**EXERCISE GOAL**
Reproduce each entry exactly.

(Collected data)
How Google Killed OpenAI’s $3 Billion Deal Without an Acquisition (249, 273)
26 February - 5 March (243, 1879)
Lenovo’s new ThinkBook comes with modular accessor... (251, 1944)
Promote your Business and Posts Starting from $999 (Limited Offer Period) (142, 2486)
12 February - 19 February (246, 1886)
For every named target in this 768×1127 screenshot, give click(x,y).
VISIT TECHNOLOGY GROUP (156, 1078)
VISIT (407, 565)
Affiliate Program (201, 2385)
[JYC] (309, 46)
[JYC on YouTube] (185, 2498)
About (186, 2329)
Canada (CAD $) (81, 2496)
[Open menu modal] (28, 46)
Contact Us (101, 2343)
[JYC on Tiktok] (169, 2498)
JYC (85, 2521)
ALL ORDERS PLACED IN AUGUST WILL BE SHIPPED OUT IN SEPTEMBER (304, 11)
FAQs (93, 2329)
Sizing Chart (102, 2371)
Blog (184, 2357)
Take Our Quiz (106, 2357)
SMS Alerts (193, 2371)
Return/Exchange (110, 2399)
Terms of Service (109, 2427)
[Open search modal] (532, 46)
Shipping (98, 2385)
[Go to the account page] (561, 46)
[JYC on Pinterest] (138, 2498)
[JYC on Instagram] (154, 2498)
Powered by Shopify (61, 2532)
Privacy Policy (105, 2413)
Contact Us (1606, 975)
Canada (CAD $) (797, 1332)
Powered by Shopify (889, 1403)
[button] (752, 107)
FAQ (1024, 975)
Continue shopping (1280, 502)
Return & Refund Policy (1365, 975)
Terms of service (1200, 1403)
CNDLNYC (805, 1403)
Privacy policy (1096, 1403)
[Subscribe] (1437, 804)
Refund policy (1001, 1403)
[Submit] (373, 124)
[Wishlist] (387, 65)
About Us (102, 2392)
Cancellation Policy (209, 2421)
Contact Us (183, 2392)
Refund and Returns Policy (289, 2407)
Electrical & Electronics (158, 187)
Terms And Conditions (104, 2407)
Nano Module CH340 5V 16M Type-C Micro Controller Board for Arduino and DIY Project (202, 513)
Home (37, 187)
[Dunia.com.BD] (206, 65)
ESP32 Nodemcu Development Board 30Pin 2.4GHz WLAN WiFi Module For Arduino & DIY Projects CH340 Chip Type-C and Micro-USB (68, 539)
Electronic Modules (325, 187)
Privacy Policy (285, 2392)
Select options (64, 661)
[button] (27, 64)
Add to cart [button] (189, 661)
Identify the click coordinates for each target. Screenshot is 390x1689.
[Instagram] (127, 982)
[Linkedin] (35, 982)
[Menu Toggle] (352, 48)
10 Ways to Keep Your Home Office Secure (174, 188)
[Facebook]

**SOLUTION**
How Google Killed OpenAI’s $3 Billion Deal Without an Acquisition (249, 273)
26 February - 5 March (243, 1879)
Lenovo’s new ThinkBook comes with modular accessor... (251, 1944)
Promote your Business and Posts Starting from $999 (Limited Offer Period) (142, 2486)
12 February - 19 February (246, 1886)
For every named target in this 768×1127 screenshot, give click(x,y).
VISIT TECHNOLOGY GROUP (156, 1078)
VISIT (407, 565)
Affiliate Program (201, 2385)
[JYC] (309, 46)
[JYC on YouTube] (185, 2498)
About (186, 2329)
Canada (CAD $) (81, 2496)
[Open menu modal] (28, 46)
Contact Us (101, 2343)
[JYC on Tiktok] (169, 2498)
JYC (85, 2521)
ALL ORDERS PLACED IN AUGUST WILL BE SHIPPED OUT IN SEPTEMBER (304, 11)
FAQs (93, 2329)
Sizing Chart (102, 2371)
Blog (184, 2357)
Take Our Quiz (106, 2357)
SMS Alerts (193, 2371)
Return/Exchange (110, 2399)
Terms of Service (109, 2427)
[Open search modal] (532, 46)
Shipping (98, 2385)
[Go to the account page] (561, 46)
[JYC on Pinterest] (138, 2498)
[JYC on Instagram] (154, 2498)
Powered by Shopify (61, 2532)
Privacy Policy (105, 2413)
Contact Us (1606, 975)
Canada (CAD $) (797, 1332)
Powered by Shopify (889, 1403)
[button] (752, 107)
FAQ (1024, 975)
Continue shopping (1280, 502)
Return & Refund Policy (1365, 975)
Terms of service (1200, 1403)
CNDLNYC (805, 1403)
Privacy policy (1096, 1403)
[Subscribe] (1437, 804)
Refund policy (1001, 1403)
[Submit] (373, 124)
[Wishlist] (387, 65)
About Us (102, 2392)
Cancellation Policy (209, 2421)
Contact Us (183, 2392)
Refund and Returns Policy (289, 2407)
Electrical & Electronics (158, 187)
Terms And Conditions (104, 2407)
Nano Module CH340 5V 16M Type-C Micro Controller Board for Arduino and DIY Project (202, 513)
Home (37, 187)
[Dunia.com.BD] (206, 65)
ESP32 Nodemcu Development Board 30Pin 2.4GHz WLAN WiFi Module For Arduino & DIY Projects CH340 Chip Type-C and Micro-USB (68, 539)
Electronic Modules (325, 187)
Privacy Policy (285, 2392)
Select options (64, 661)
[button] (27, 64)
Add to cart [button] (189, 661)
Identify the click coordinates for each target. Screenshot is 390x1689.
[Instagram] (127, 982)
[Linkedin] (35, 982)
[Menu Toggle] (352, 48)
10 Ways to Keep Your Home Office Secure (174, 188)
[Facebook]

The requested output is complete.